** Opening Dataset excerpts block **

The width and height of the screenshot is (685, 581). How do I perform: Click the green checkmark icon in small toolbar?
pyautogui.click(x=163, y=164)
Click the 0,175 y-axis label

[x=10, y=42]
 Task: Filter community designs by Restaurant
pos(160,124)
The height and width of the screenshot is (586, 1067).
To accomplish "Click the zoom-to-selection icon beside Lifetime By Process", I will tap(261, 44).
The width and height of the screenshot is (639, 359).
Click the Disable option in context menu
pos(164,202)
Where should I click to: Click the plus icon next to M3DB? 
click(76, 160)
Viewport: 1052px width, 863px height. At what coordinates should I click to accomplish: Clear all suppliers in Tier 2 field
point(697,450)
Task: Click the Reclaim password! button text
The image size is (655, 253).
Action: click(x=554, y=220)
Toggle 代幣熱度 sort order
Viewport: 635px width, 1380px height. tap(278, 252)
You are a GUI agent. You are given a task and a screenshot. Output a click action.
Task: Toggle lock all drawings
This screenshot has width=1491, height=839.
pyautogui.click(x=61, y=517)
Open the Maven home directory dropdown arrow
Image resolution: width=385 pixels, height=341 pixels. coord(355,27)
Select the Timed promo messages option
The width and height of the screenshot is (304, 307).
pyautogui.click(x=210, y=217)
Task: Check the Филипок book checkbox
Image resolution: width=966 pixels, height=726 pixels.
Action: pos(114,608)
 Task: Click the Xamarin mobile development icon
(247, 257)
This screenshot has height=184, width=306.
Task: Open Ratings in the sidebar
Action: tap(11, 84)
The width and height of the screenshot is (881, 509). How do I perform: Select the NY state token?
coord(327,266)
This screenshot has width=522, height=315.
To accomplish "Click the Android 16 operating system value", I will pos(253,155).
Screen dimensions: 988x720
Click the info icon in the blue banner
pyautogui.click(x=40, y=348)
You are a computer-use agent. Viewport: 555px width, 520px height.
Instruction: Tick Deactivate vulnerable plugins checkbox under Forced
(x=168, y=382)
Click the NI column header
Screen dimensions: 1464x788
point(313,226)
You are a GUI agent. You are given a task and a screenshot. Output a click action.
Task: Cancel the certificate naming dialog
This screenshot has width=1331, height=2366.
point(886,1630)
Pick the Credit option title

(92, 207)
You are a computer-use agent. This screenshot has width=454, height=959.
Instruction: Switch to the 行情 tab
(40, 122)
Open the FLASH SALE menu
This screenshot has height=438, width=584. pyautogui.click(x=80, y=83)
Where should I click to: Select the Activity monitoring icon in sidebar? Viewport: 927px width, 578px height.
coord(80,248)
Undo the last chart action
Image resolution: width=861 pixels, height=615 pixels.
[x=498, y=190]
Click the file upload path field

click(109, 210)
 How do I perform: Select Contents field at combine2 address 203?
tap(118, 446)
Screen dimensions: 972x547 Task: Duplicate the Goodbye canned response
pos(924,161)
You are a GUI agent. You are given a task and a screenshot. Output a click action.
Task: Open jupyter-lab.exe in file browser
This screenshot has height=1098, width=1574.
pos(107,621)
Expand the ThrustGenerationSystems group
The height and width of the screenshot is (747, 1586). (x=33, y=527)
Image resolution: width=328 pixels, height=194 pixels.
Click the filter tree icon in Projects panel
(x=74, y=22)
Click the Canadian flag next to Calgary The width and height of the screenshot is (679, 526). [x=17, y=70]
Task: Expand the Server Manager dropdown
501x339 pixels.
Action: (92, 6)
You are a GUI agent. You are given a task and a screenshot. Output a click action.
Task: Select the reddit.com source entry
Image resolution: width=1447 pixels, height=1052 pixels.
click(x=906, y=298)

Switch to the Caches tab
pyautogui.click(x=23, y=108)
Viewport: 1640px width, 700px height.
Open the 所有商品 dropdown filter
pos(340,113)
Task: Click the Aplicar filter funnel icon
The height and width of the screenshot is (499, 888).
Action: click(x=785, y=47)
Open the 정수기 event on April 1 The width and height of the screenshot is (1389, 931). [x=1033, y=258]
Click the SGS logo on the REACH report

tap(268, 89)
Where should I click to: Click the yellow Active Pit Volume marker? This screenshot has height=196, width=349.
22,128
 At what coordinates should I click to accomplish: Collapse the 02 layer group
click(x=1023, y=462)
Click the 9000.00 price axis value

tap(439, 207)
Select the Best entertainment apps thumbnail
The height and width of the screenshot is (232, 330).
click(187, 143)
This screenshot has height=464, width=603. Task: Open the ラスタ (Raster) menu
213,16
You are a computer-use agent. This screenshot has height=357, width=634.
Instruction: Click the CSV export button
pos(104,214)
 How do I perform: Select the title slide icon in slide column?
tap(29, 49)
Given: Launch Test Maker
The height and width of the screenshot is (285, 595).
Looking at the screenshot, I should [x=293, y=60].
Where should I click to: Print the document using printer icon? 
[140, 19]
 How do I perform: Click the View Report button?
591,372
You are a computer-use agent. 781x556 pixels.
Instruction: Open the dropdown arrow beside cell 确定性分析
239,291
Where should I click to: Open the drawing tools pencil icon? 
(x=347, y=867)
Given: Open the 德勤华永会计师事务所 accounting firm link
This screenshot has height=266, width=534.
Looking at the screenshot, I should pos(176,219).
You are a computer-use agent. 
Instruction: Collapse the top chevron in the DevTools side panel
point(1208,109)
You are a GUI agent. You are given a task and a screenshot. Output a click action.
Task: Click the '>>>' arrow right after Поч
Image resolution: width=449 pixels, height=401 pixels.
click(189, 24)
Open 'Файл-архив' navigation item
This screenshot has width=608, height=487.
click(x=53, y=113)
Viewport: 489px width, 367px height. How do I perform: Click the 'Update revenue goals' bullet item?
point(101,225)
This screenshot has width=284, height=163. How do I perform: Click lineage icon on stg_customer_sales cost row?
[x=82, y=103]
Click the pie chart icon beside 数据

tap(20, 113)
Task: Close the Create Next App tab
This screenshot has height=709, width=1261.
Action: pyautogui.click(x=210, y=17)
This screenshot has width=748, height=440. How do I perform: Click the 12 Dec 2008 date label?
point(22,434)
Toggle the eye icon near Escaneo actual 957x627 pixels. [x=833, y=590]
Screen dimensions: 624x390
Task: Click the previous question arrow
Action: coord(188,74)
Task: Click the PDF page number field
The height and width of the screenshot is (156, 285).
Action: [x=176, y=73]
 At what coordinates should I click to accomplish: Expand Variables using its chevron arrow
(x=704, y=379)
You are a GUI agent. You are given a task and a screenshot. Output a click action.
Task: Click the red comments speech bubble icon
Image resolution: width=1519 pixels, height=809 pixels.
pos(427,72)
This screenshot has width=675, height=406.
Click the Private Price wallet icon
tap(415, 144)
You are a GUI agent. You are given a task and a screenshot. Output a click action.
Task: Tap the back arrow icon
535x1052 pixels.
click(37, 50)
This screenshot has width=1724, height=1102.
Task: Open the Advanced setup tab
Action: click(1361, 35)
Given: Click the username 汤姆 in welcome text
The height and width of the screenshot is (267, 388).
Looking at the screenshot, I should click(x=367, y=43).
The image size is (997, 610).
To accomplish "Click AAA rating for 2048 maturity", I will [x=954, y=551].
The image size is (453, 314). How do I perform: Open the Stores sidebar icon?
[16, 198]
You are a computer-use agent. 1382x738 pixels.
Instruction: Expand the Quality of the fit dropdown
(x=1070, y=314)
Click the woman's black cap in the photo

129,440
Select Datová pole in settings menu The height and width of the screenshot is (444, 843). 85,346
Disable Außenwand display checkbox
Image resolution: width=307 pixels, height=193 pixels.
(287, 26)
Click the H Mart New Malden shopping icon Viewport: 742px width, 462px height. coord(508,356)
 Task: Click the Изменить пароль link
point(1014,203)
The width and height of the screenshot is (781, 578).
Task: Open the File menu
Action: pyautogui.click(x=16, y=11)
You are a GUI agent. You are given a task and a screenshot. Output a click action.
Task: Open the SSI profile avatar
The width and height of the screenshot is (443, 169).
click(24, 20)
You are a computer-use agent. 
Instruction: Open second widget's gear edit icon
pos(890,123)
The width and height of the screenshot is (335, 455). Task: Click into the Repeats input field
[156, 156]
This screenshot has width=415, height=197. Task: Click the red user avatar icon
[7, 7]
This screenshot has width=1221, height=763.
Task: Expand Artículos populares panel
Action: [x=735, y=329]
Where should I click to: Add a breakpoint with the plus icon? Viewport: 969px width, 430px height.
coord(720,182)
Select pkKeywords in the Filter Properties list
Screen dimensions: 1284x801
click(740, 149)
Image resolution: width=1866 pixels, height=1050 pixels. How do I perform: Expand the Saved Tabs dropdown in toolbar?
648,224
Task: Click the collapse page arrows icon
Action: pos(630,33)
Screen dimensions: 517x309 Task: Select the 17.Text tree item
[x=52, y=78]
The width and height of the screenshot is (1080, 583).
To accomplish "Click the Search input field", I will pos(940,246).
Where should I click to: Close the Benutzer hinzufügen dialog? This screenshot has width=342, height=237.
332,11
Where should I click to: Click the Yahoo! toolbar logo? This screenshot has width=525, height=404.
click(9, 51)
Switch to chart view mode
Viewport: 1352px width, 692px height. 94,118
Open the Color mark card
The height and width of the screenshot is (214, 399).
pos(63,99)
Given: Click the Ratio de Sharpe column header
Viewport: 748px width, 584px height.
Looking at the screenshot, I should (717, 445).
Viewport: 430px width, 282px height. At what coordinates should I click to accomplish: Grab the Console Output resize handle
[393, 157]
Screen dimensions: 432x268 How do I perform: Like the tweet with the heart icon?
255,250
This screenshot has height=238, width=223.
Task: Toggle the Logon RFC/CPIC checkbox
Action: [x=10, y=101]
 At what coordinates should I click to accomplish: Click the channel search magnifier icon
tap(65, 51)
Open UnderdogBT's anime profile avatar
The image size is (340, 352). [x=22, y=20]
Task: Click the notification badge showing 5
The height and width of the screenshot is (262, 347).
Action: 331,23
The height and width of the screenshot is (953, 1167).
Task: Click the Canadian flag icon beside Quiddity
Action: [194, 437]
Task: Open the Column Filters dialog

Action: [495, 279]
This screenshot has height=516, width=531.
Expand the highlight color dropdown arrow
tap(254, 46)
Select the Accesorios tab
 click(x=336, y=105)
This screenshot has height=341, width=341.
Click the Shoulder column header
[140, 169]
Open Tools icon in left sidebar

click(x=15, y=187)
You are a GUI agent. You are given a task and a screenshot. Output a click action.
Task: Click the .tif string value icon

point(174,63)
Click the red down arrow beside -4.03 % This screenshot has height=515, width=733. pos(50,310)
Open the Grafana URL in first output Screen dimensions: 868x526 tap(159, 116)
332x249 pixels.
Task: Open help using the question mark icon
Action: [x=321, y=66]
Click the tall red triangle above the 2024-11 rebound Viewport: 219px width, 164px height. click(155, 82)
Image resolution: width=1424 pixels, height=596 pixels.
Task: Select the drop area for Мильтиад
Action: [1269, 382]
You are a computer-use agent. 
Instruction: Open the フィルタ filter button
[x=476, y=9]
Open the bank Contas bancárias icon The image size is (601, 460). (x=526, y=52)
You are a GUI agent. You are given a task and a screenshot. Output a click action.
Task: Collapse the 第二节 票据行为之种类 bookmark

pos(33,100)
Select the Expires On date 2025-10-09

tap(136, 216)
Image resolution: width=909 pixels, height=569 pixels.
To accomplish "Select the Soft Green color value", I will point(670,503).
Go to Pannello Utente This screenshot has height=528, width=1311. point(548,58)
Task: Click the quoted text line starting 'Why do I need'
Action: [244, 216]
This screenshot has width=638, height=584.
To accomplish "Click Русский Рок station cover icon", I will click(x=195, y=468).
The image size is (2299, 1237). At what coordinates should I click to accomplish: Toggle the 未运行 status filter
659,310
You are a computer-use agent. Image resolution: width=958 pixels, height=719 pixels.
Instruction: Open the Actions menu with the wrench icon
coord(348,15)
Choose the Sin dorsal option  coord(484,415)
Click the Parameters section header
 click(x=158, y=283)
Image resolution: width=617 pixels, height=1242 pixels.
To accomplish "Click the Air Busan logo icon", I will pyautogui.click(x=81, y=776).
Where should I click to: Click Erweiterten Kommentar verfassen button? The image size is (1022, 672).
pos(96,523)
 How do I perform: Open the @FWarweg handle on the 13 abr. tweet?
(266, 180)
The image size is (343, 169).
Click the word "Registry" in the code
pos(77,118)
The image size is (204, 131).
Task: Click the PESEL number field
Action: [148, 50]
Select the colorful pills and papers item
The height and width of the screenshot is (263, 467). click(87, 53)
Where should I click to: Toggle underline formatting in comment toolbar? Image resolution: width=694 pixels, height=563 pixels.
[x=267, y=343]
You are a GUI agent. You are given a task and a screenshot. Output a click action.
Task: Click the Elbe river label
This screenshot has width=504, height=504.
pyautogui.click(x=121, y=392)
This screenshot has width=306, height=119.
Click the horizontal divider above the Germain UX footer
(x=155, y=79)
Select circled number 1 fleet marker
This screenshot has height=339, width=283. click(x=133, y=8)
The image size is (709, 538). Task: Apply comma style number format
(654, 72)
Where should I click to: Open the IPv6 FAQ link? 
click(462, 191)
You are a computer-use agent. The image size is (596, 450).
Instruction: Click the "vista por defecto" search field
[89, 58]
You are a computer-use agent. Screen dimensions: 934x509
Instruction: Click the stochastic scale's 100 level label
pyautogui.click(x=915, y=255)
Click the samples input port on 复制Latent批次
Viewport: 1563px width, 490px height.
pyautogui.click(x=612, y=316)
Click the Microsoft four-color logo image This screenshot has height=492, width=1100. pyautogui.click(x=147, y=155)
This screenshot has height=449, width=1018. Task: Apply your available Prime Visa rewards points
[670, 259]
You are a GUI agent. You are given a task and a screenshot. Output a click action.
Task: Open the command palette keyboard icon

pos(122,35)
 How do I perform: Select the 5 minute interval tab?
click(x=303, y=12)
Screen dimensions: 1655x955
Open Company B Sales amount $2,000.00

** Closing Dataset excerpts block **

## [Task objective]
The lines above from the one with "Select the Timed promo messages option" through the one with "Screen dimensions: 988x720" are to be duplicated exactly, ends included, with nothing added.

## [Output]
Select the Timed promo messages option
The width and height of the screenshot is (304, 307).
pyautogui.click(x=210, y=217)
Task: Check the Филипок book checkbox
Image resolution: width=966 pixels, height=726 pixels.
Action: pos(114,608)
 Task: Click the Xamarin mobile development icon
(247, 257)
This screenshot has height=184, width=306.
Task: Open Ratings in the sidebar
Action: tap(11, 84)
The width and height of the screenshot is (881, 509). How do I perform: Select the NY state token?
coord(327,266)
This screenshot has width=522, height=315.
To accomplish "Click the Android 16 operating system value", I will pos(253,155).
Screen dimensions: 988x720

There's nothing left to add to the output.